INPUT FOR THIS TASK ▸
— BEGIN —
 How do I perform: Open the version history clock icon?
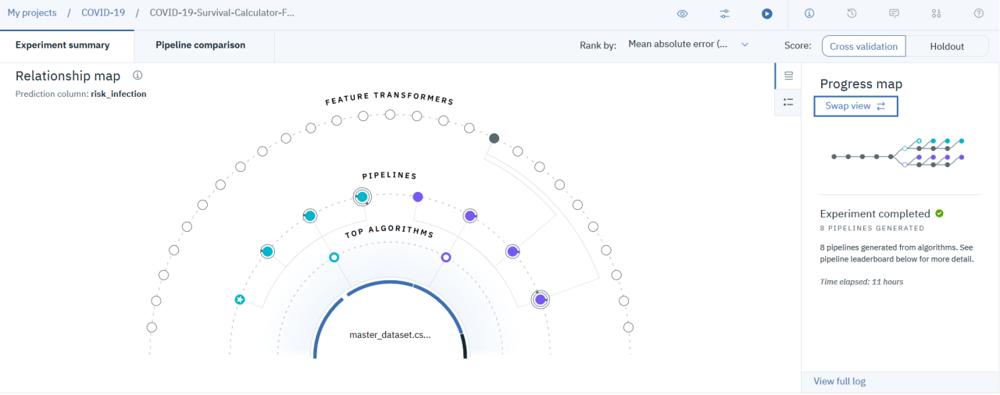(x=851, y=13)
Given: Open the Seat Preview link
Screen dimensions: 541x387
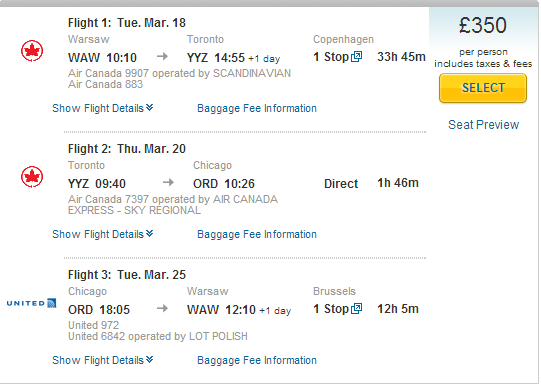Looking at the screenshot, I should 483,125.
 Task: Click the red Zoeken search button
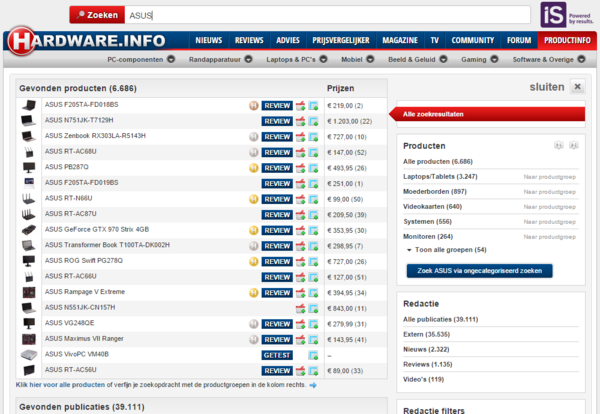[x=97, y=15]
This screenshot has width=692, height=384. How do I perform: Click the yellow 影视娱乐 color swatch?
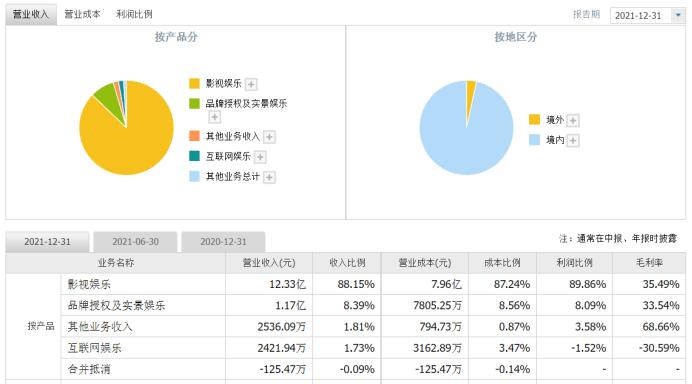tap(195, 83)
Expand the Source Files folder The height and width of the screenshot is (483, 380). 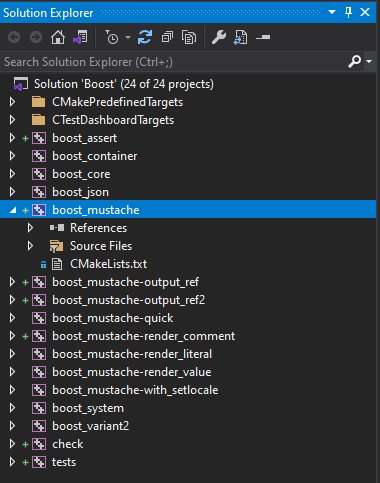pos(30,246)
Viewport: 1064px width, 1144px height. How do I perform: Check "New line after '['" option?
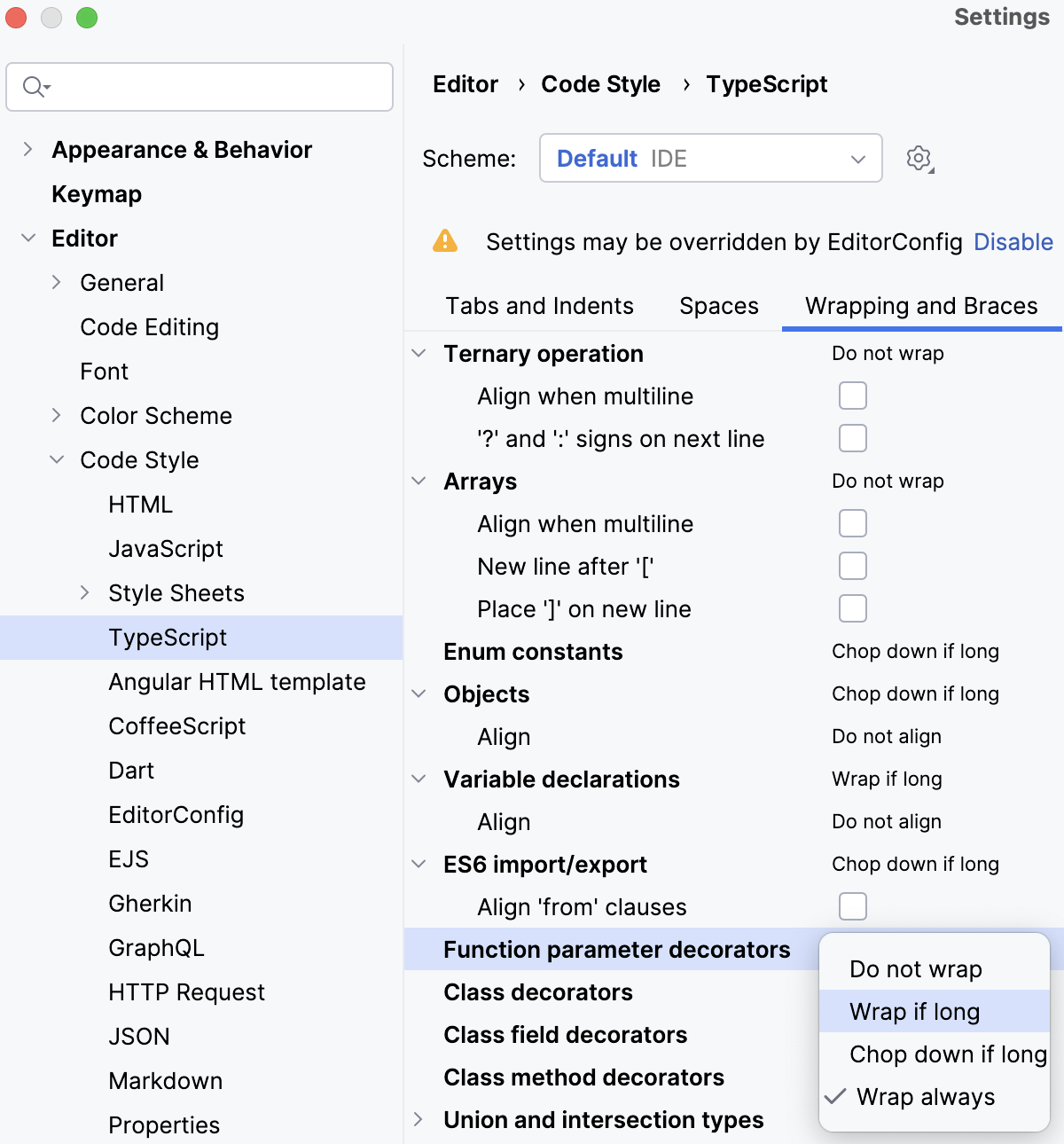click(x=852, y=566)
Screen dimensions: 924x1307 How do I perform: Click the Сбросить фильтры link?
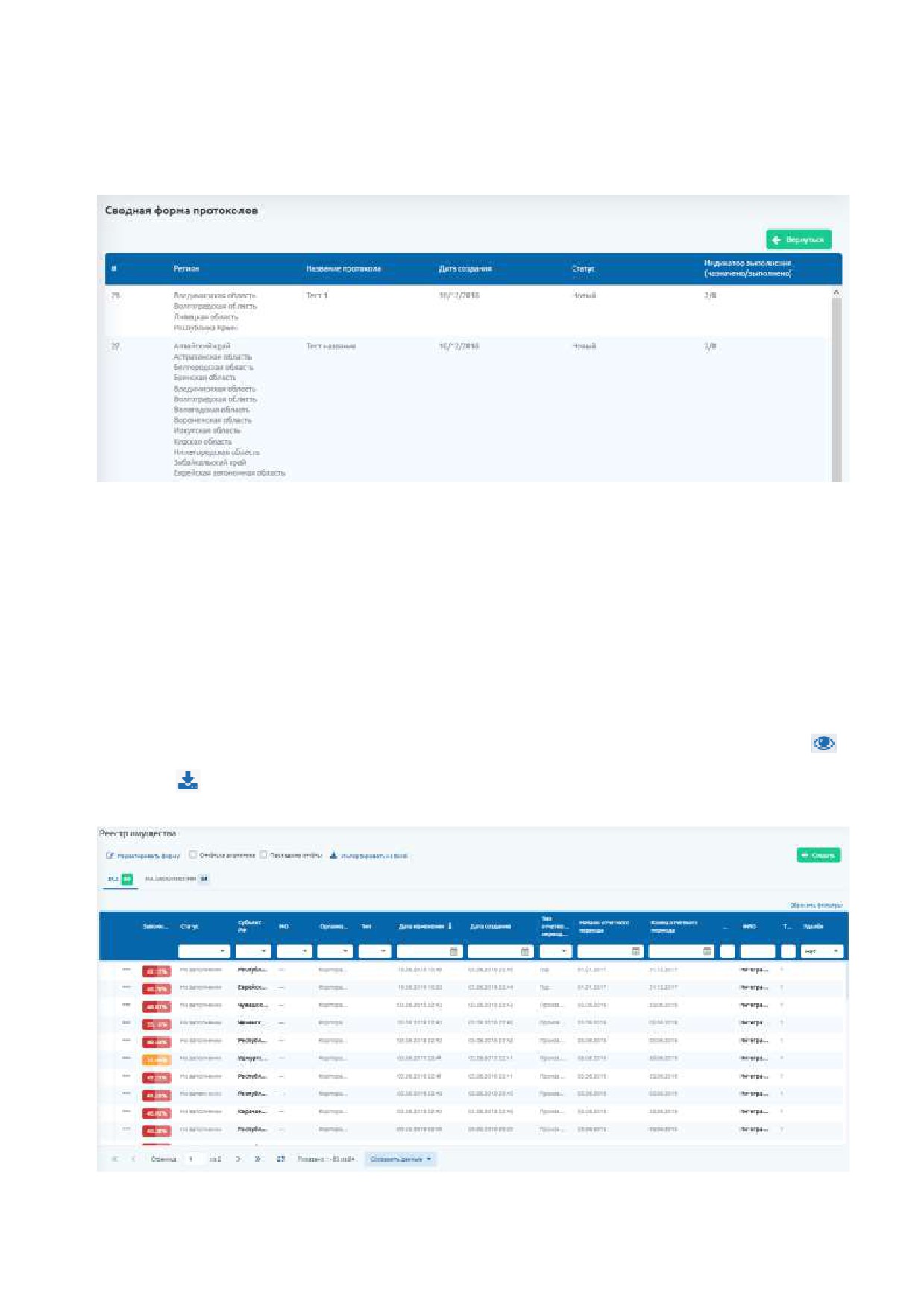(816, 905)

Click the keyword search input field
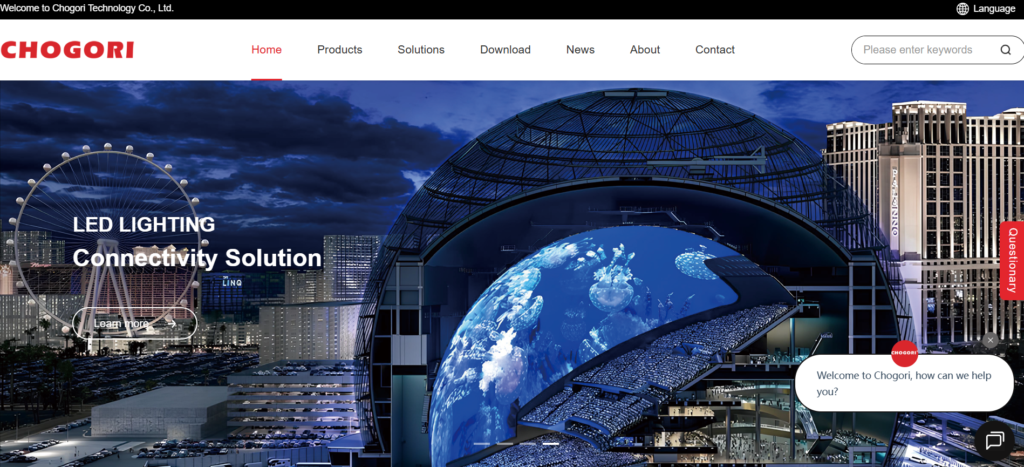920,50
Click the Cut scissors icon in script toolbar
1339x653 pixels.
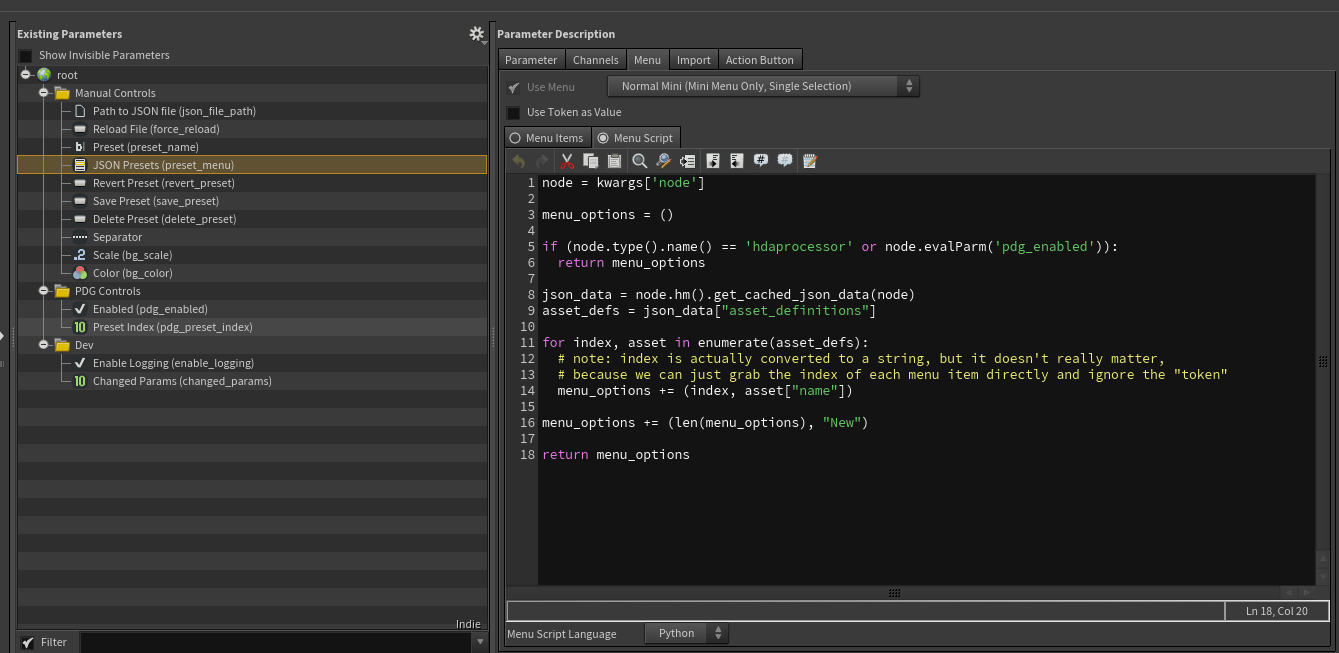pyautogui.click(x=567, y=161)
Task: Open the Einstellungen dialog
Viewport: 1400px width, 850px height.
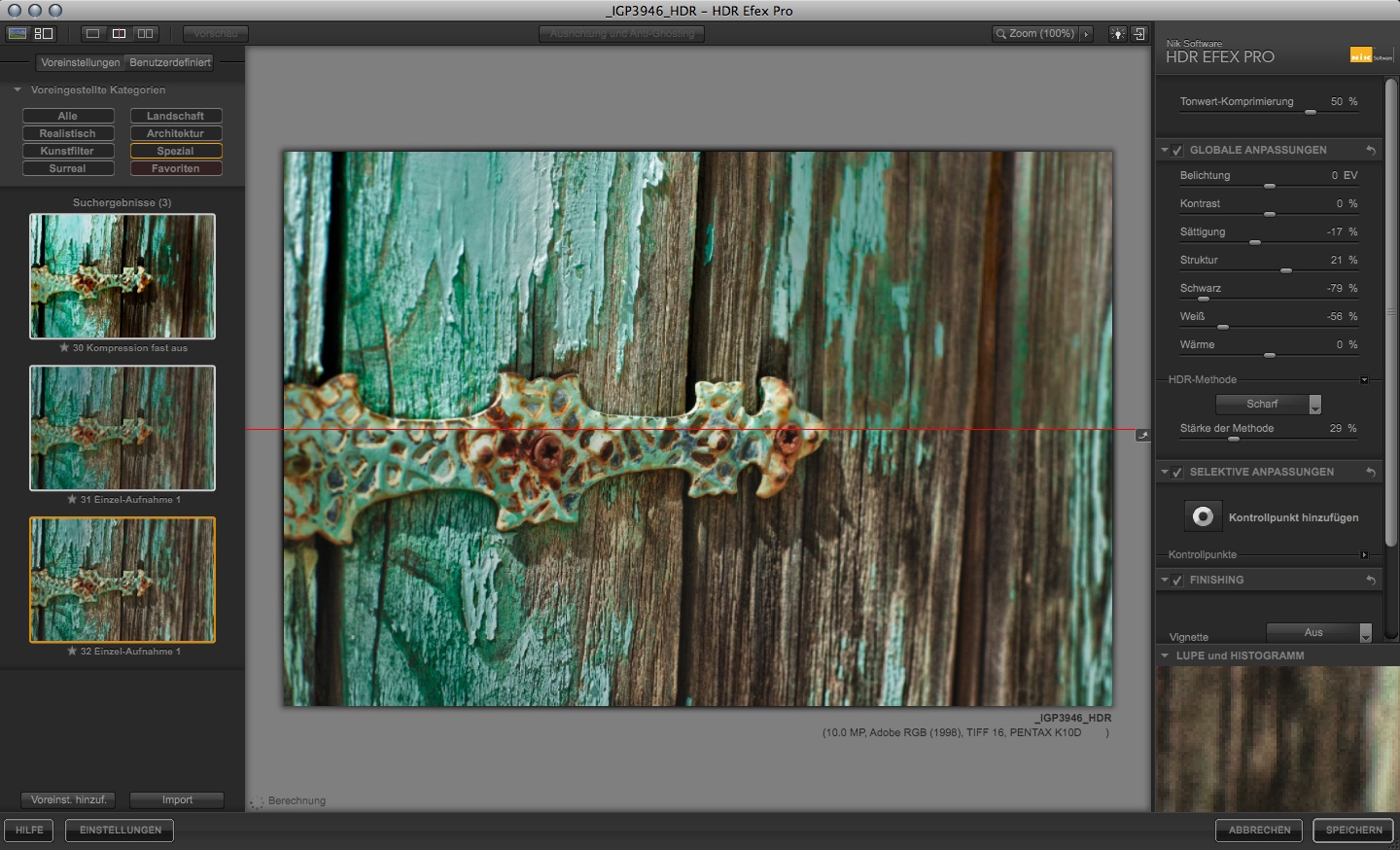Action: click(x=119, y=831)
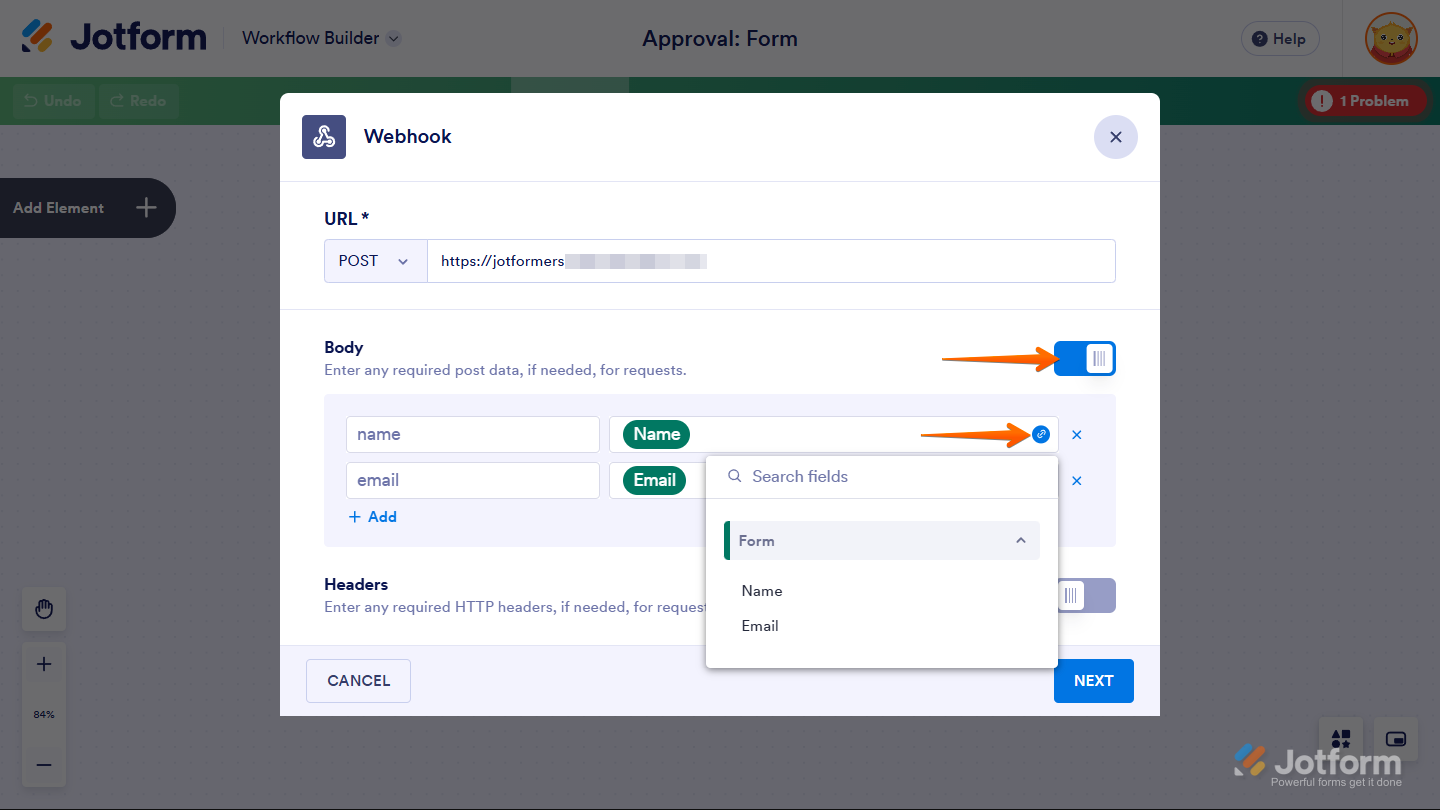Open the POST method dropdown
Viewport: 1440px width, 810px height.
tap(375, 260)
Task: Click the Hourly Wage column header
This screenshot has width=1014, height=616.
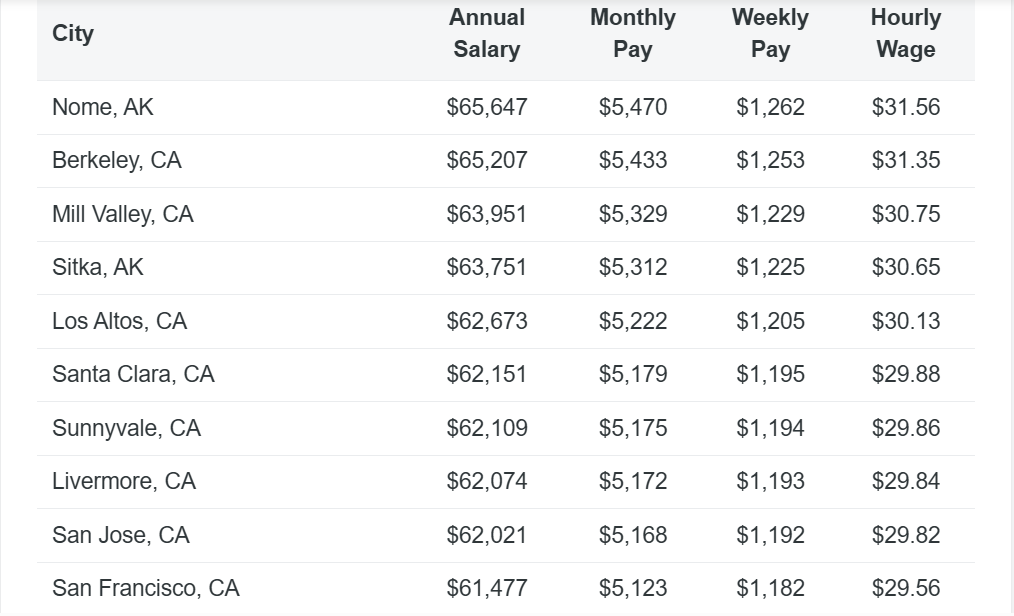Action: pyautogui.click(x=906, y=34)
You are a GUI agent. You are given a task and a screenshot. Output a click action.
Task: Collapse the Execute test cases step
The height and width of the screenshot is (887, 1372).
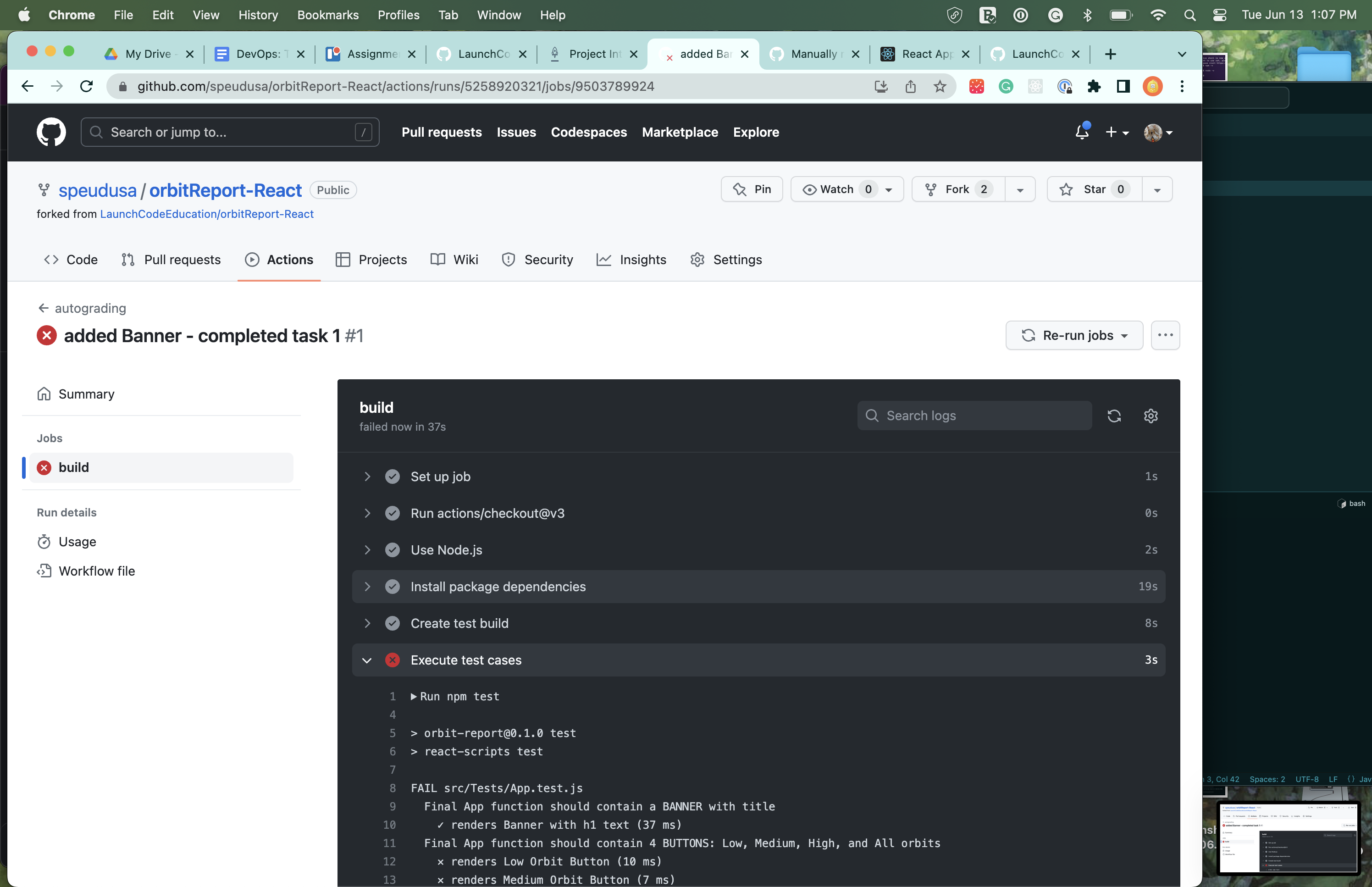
— END —
EXERCISE INSTRUCTIONS ▸
Copy out the material verbatim from the line with "You are a GUI" through the end, and leave the pictures out.

REPLY TO THE TASK ▸
You are a GUI agent. You are given a task and a screenshot. Output a click action.
Task: Collapse the Execute test cases step
The height and width of the screenshot is (887, 1372).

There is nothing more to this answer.